Thursday, May 22, 2008

What Executives Need to Know about ISO 9001

When is the last time you had a bad experience as a customer and complained about it? Was your complaint resolved to your satisfaction? When your experience as a customer doesn’t meet your expectations, it creates a gap between you and the business.


Let’s say you walk into a jewelry store and to drop off your favorite watch for repair. They tell you it will be ready in three days. On the third day, you realize you can’t find your receipt. In fact, you don’t remember getting one when you dropped off your watch, but you don’t think much about it. So later in the day you go back to the store and find out they can’t find your watch and they have no record of your order. You ask for the manager and the clerk on the other side of the counter smiles and tells you he’s the owner.

It’s good business practice to create a record of an order and to have an organized and efficient system to track customer property. These are standards that most people expect when doing business with a reputable company. These are also examples of two ISO 9001 standards regarding record-keeping and customer property.

The Greek word for “equal” is “iso.” ISO is also an international organization that publishes over 16,000 standards. Companies worldwide voluntarily follow the standards in order to facilitate their efficiency in doing business with others. It is the largest standards organization in the world. ISO 9001:2000 is one, among many, of their sets of standards. This 25-page document describes the basics for running a business with a high quality management system. It outlines management responsibilities for managing resources, products and services. It also describes minimal requirements related to measuring improvement of the business, such as improving cycle time or customer satisfaction.

ISO standards are developed by experts who understand their trade. Professionals come from every industry including: medical, engineering, communication, construction, technology, transportation and distribution. Experts typically distribute drafts of standards for public review and feedback. Then they debate them until they reach consensus on new standards or updates on existing standards. They tell stories and think about examples of how their criteria might apply to various organizations throughout the world. They criticize every word in every standard. They must be clear, concise and thoughtful to make it work worldwide.

** THE DATA **
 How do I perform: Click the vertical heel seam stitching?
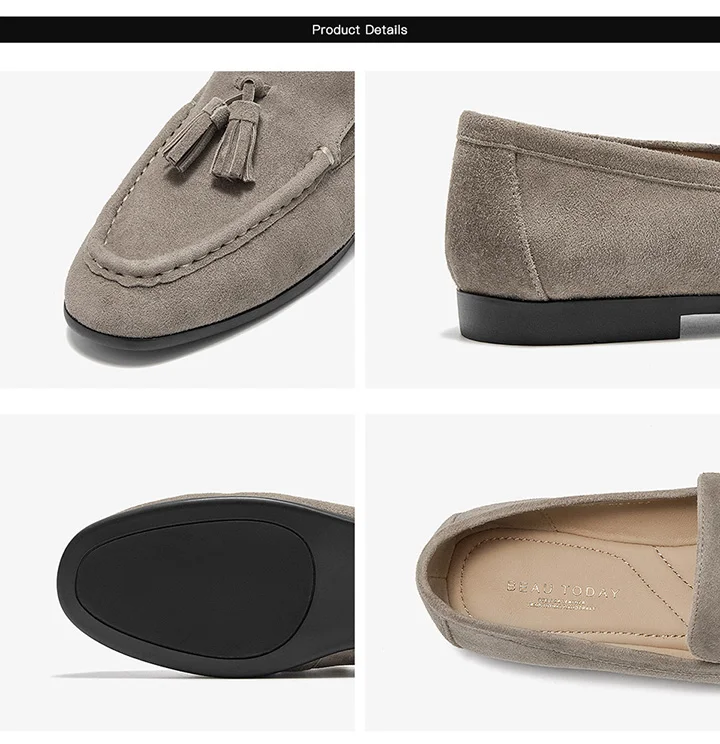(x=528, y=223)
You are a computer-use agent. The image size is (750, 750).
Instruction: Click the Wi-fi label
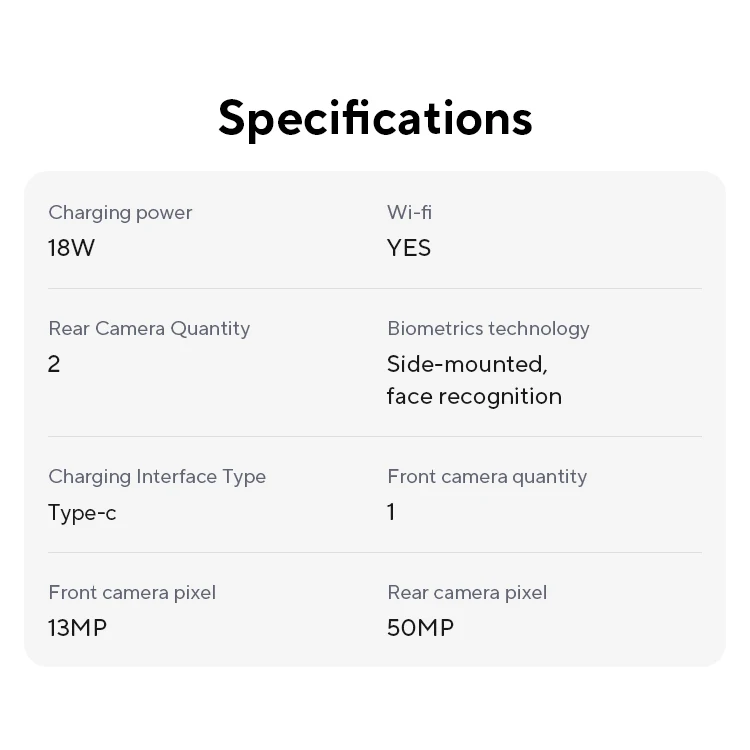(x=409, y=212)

* * *

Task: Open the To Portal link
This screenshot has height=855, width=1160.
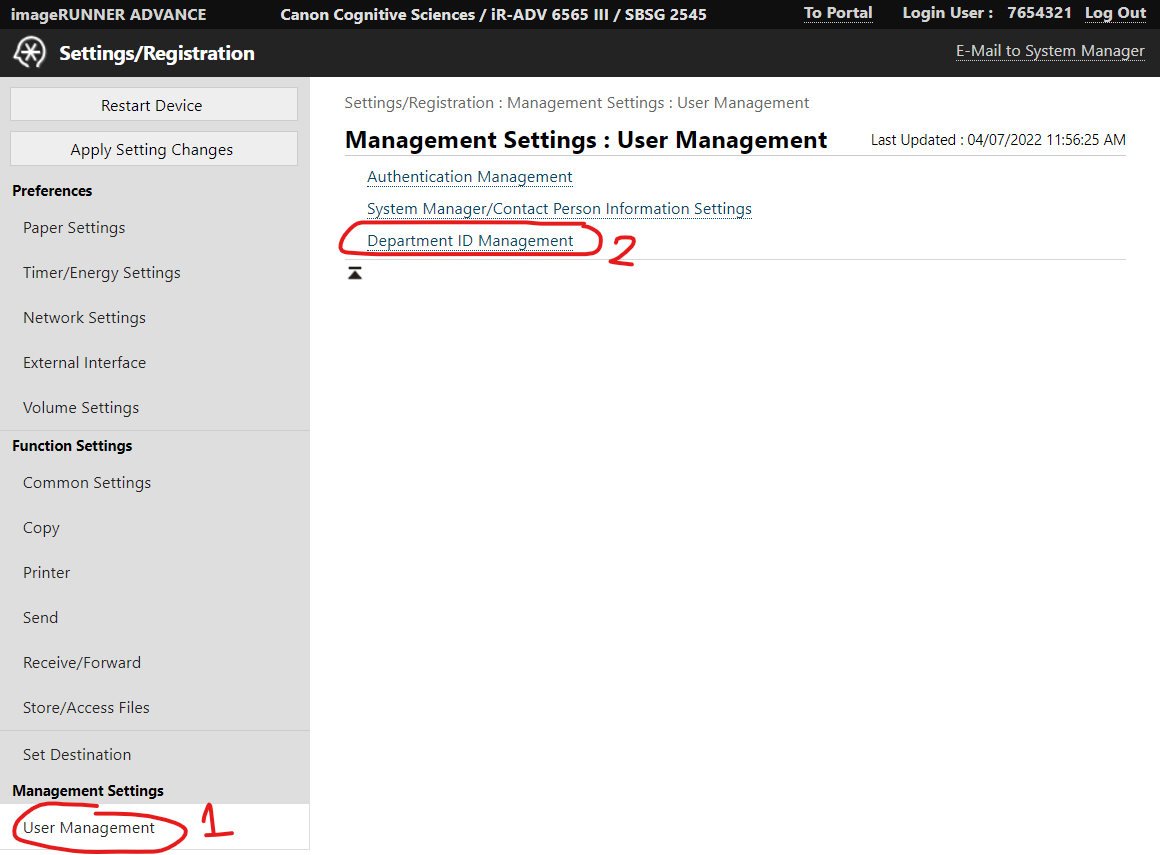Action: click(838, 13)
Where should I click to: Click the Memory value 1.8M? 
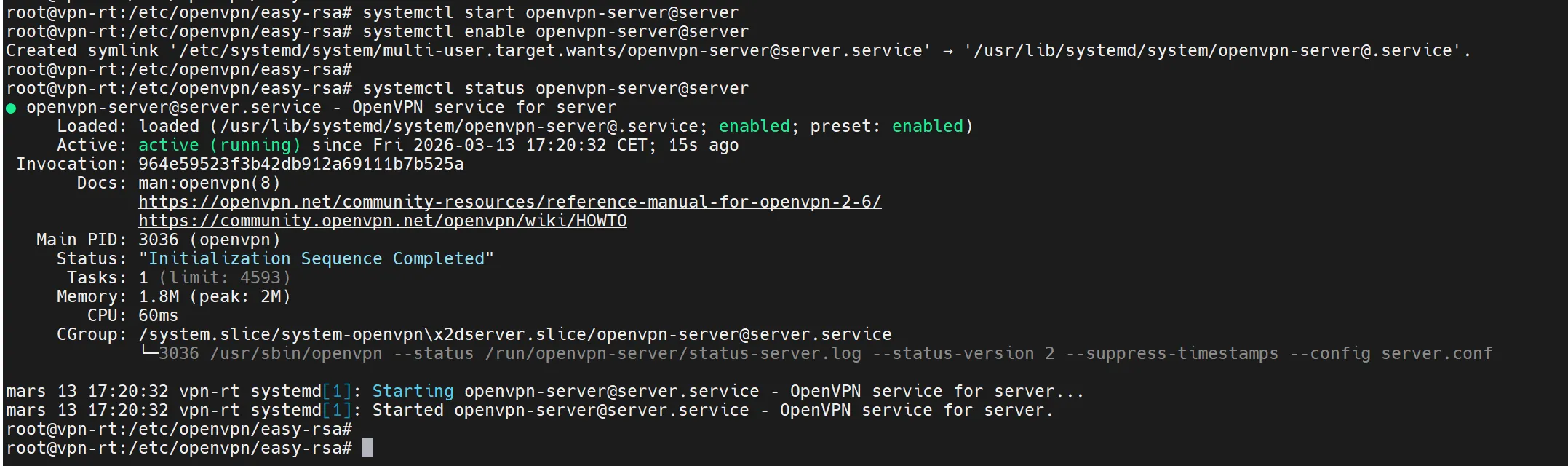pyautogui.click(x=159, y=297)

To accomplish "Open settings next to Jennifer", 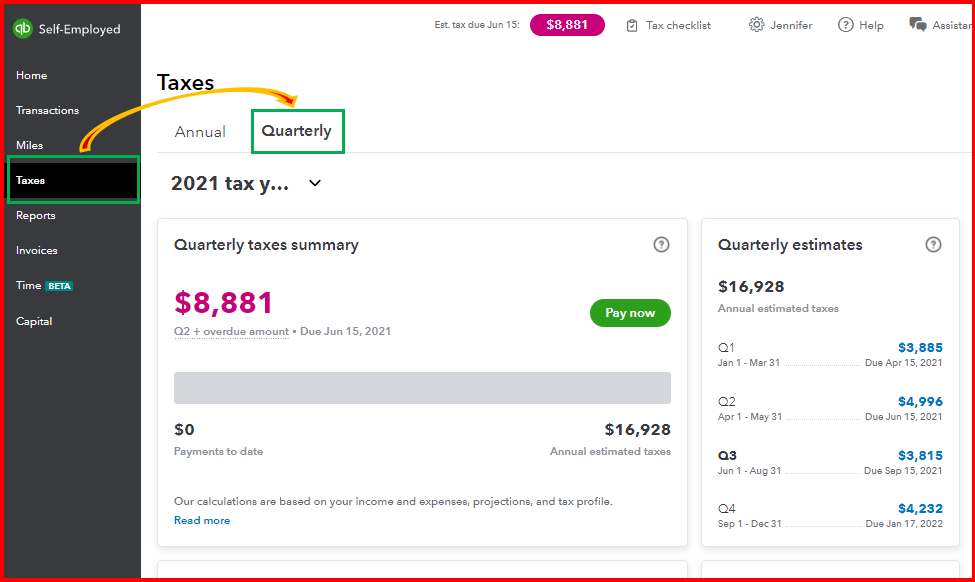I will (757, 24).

* * *

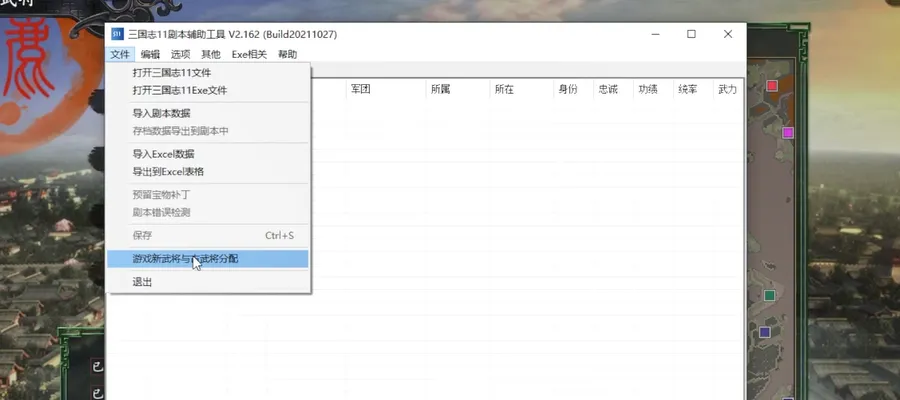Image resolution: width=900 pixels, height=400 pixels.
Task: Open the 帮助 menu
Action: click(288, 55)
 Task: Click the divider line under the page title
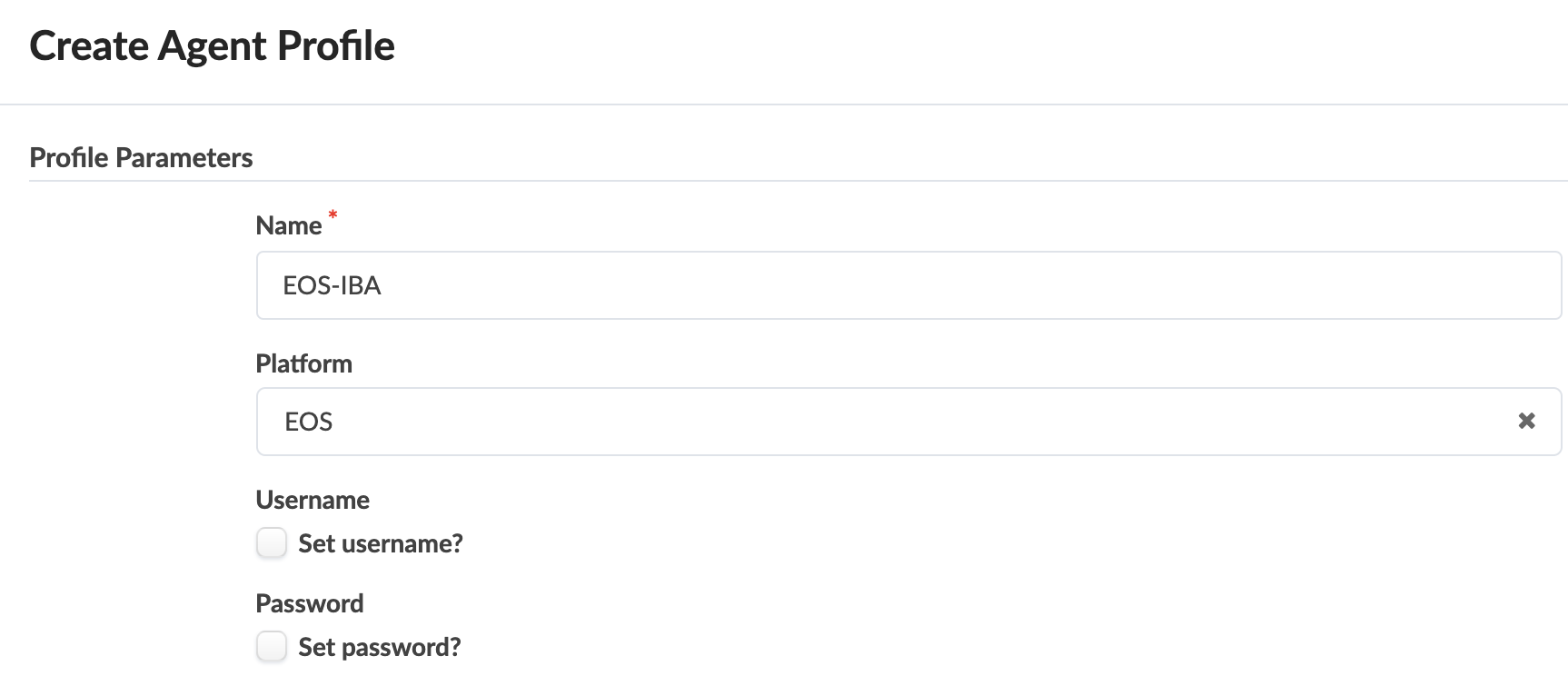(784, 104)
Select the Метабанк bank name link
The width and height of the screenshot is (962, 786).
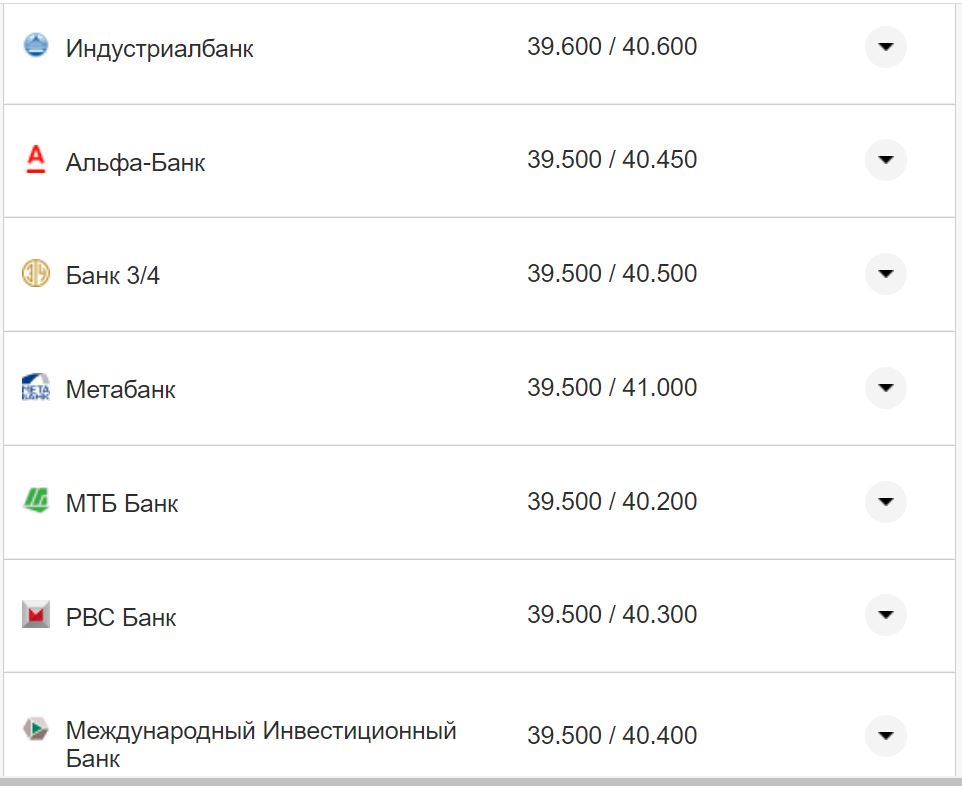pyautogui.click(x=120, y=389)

** EXERCISE INSTRUCTIONS **
**a)** In the ISO 9001 article, give the passage between "Thursday, May 22, 2008" and "he’s the owner.", inclusive, again, substituting "ring" for "watch".
**b)** According to the ISO 9001 article, how many standards does ISO publish?
**c)** Write the next part of the ISO 9001 article, beginning after its final sentence.

** RESULTS FOR EACH TASK **
**a)**
Thursday, May 22, 2008

What Executives Need to Know about ISO 9001

When is the last time you had a bad experience as a customer and complained about it? Was your complaint resolved to your satisfaction? When your experience as a customer doesn’t meet your expectations, it creates a gap between you and the business.


Let’s say you walk into a jewelry store and to drop off your favorite ring for repair. They tell you it will be ready in three days. On the third day, you realize you can’t find your receipt. In fact, you don’t remember getting one when you dropped off your ring, but you don’t think much about it. So later in the day you go back to the store and find out they can’t find your ring and they have no record of your order. You ask for the manager and the clerk on the other side of the counter smiles and tells you he’s the owner.

**b)** Over 16,000 standards.

**c)**
Companies wanting to meet the standards of ISO 9001 are required to track their mistakes and find ways to prevent employees from making the same mistakes week after week. In ISO language, this translates to tracking nonconformities and following through with corrective actions to the business processes. ISO 9001 certified companies are also required to monitor customer satisfaction. The standard outlines best practices for any type of business.

If you own a small company, you may not want to pay an outside agency for official ISO 9001 certification, but if you learn the basics of the standard and apply them, and you’ll have a better company. If you own a large company and aren’t already ISO 9001 certified, look into certification immediately. You’ll be surprised at what this standard can do for the culture of your company and how much it will empower your employees to make it a better place to work and a better place to do business. If you’re interested in learning more about basic ISO 9001 standards, contact Dr. Lorraine for a consultation. A few years ago, I didn’t know much about the ISO system, but today I’m a believer in its value for businesses and the customers they serve.

Knuckleheads put themselves out of business. Talented people learn from others and build businesses that last years. Time is money.